The following day after Mohammed had been buried in Kano, the meeting reconvened and Obasanjo insisted on his point. He said Danjuma was best suited to be Head of State. In the end, it was Danjuma’s view that prevailed and Obasanjo became Head of State “against my personal wish and desire.”

Twice, Danjuma helped to make Obasanjo ruler of Nigeria. He believes in doing what is right for Nigeria and not what he can gain for himself. Despite his long public service, no one has succeeded in dragging his name into the cesspit of corruption or wantonness. His wife, Daisy, a formidable politican in her own right, was elected into the Senate and she must have benefitted from the mystique of her surname.

Danjuma shares a lot with Asemota, his fellow octogenarian. Asemota is a lawyer of considerable means and stubborn commitment to the constitutional re-arrangement of Nigeria. Asemota was the lawyer who represented Chief Olu Falae when he went to the tribunal challenging the victory of Chief Olusegun Obasanjo at the 1999 presidential election.

Falae was the candidate of the All Peoples Party, APP, and the Alliance for Democracy, AD, coalition who contested against the candidate of the Peoples Democratic Party, PDP, Chief Obasanjo. As the case was progressing at the tribunal, we were told that the military junta of General Abdulsalami Abubakar was not a disinterested observer.

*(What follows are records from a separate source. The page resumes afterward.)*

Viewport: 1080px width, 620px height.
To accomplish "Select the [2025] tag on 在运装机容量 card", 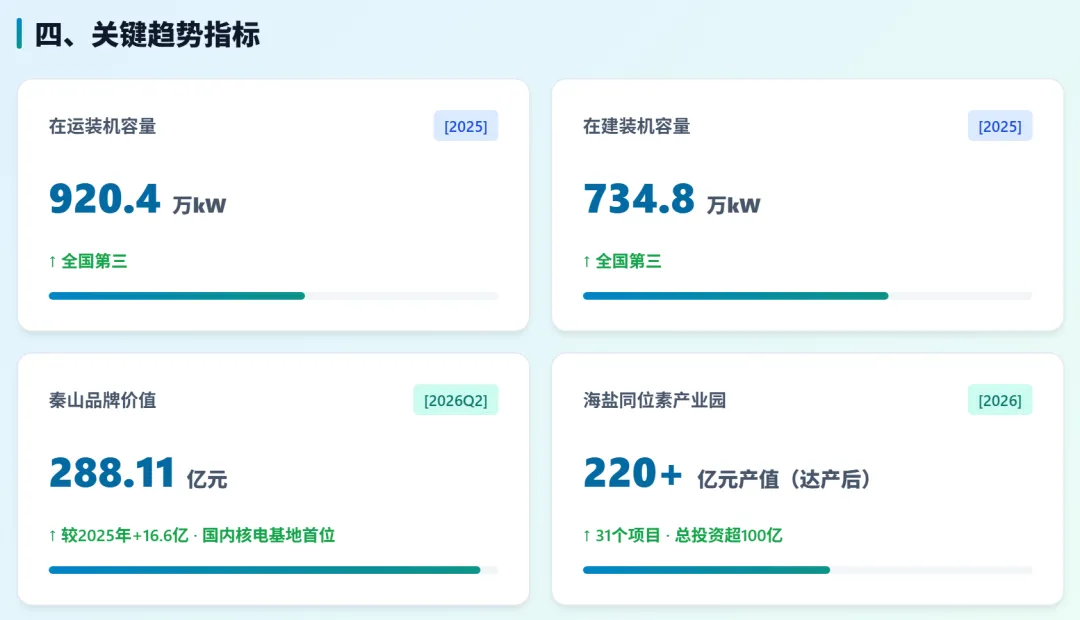I will (x=466, y=126).
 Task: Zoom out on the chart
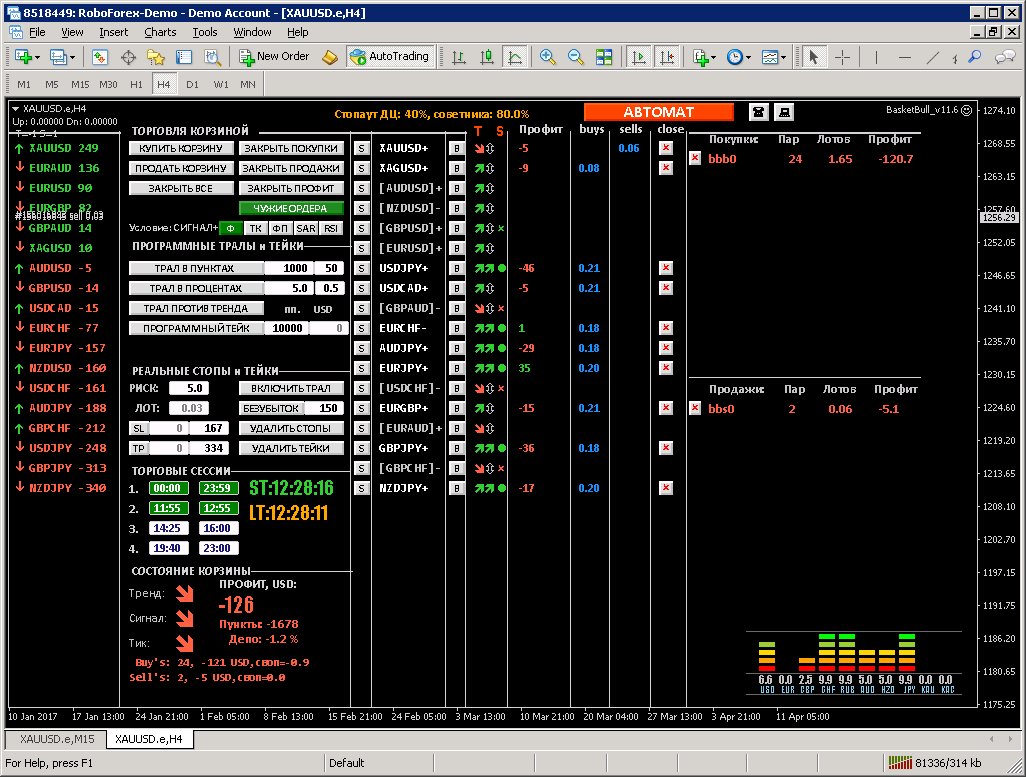pos(574,57)
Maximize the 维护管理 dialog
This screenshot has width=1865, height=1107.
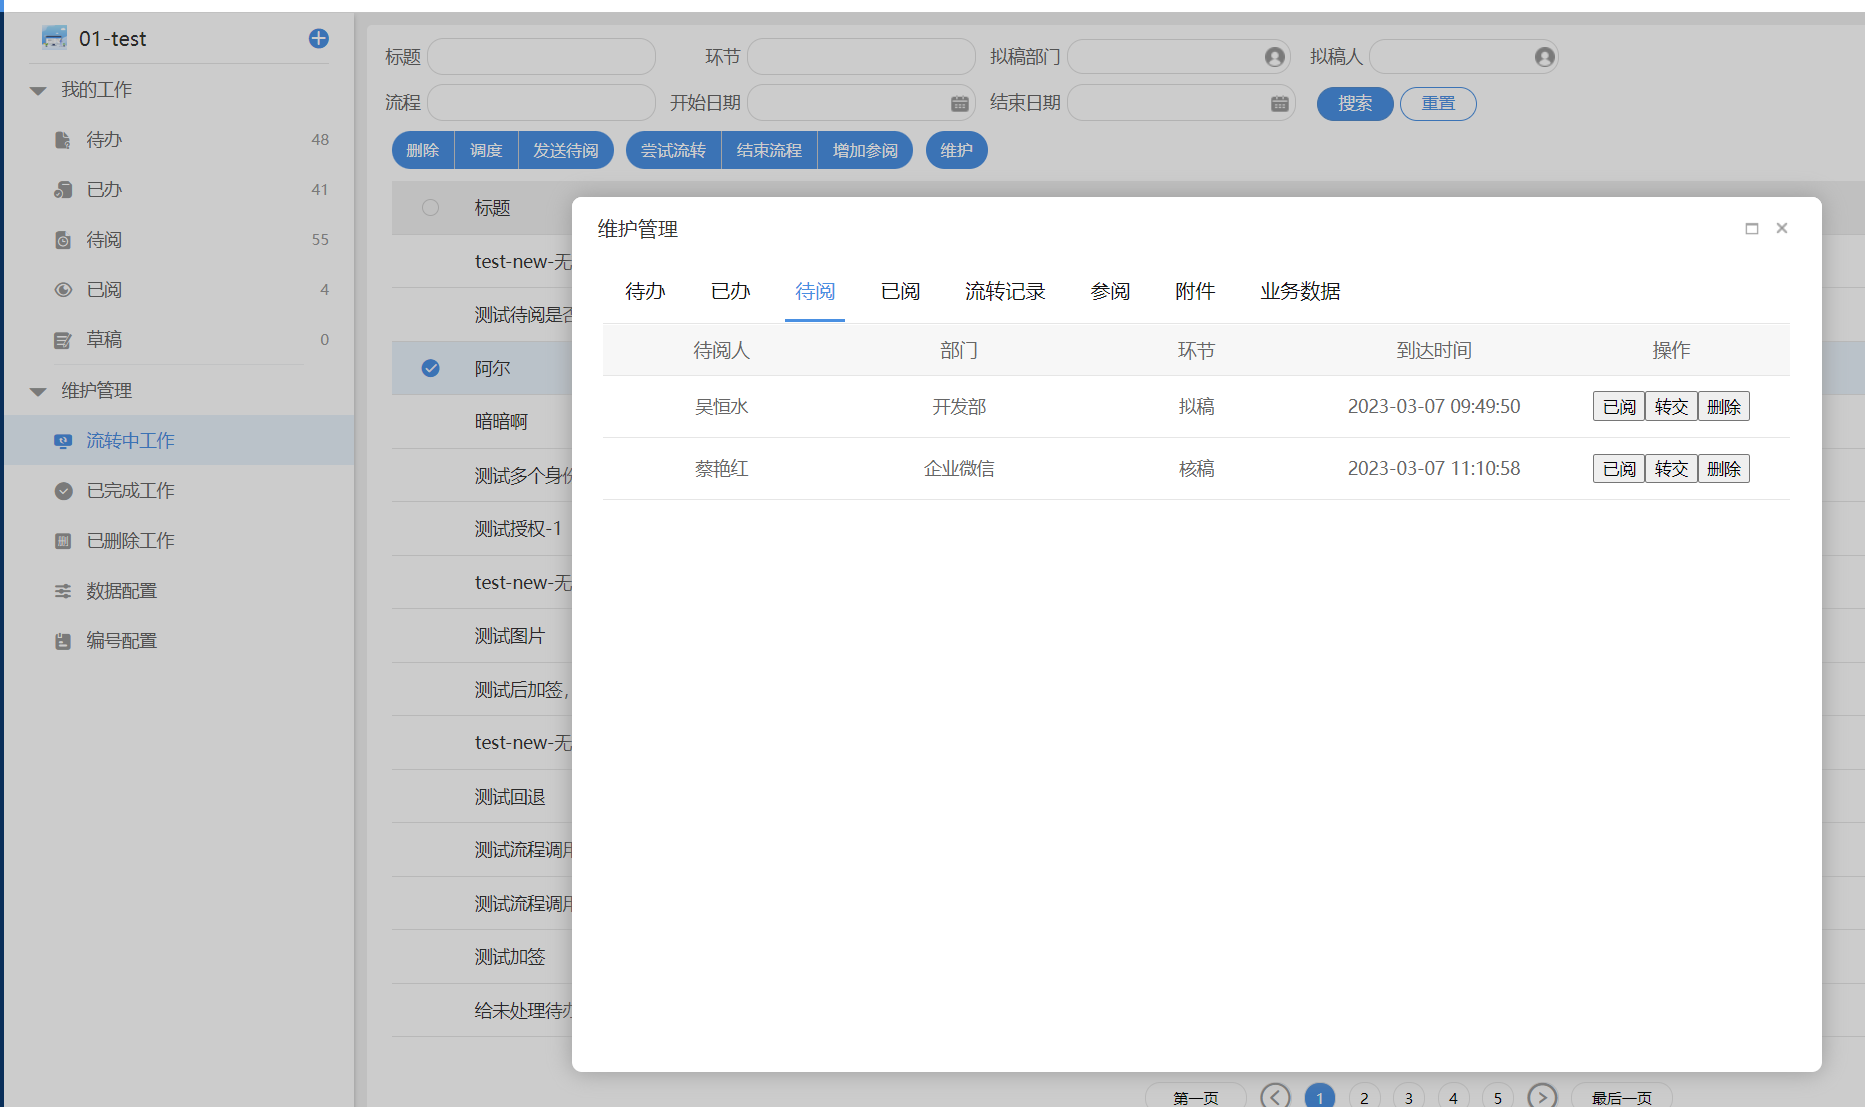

Some of its members were keen on ensuring that the entire election was annulled so that military rule can be given a new lease of life. Though Abusalami was opposed to this, these members were influential and desperate.

We got in touch with Chief Asemota advising that Chief Falae should withdraw his petition against Obasanjo so that we can have a handover by May 29, 1999. Falae was in London as a guest of Chief Harry Akande, the legendary Nigerian international businessman.

Chief Asemota was contacted by the leadership of Afenifere about our desire on the case. He refused. He said he can only take instructions from his client, Chief Falae. He must have been amazed about our impudence. Chief Falae later came home to take charge of his case and the reactionary forces were kept at bay.

Asemota trained at the Police College, Ikeja where he graduated in 1960. He was born in Benin, Edo State, December 8, 1938 and had his secondary education at the Immaculate Conception College, Benin, 1954 to 1958.

In 1963, he became the aide-de-camp to the first Governor of old Mid-West State, Chief Jereton Mariere. But that was just the beginning.

In 1964, he took leave to attend the University of Lagos where he studied Law. He was one of the best trained police officers of the old schools, attending several institutions in the United Kingdom and other countries. Since he left the police, he has concentrated on his law practice, rising to the enviable height of the Senior Advocate of Nigeria, SAN.

Now in the winter of their days, these two men owe Nigerians the debt to write their stories. Lindsay Barret’s Danjuma: the Making of a General, only tells a part of General Danjuma’s life. Now he needs to fill in the gaps. So also Chief Asemota.

So many of our eminent citizens and participants are reluctant to tell their own side of the Nigerian story. They need to give future generations the benefit of their experiences.